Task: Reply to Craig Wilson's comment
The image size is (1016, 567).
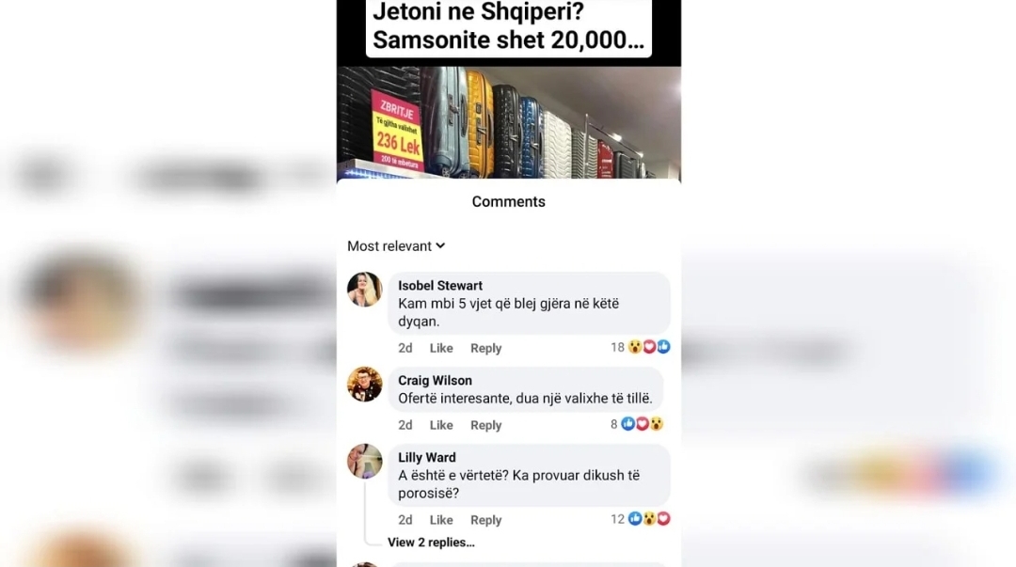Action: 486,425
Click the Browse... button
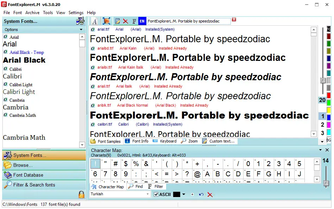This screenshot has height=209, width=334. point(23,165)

########################################

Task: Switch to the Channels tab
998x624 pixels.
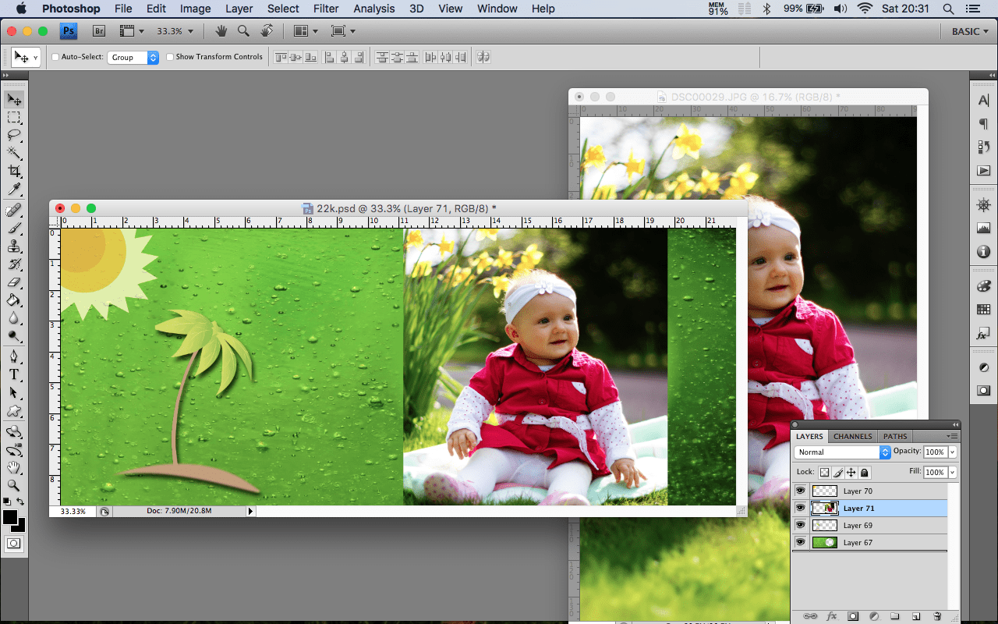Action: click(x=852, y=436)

########################################

Requirements: Reproduce the records word for word, beginning with the line that contains "Task: Reply to Craig Wilson's comment" and ending with the line that contains "This screenshot has", both included. Omit the pictures from your answer.

Full solution:
Task: Reply to Craig Wilson's comment
The image size is (1016, 567).
Action: 486,425
Click the Browse... button
This screenshot has height=209, width=334. point(23,165)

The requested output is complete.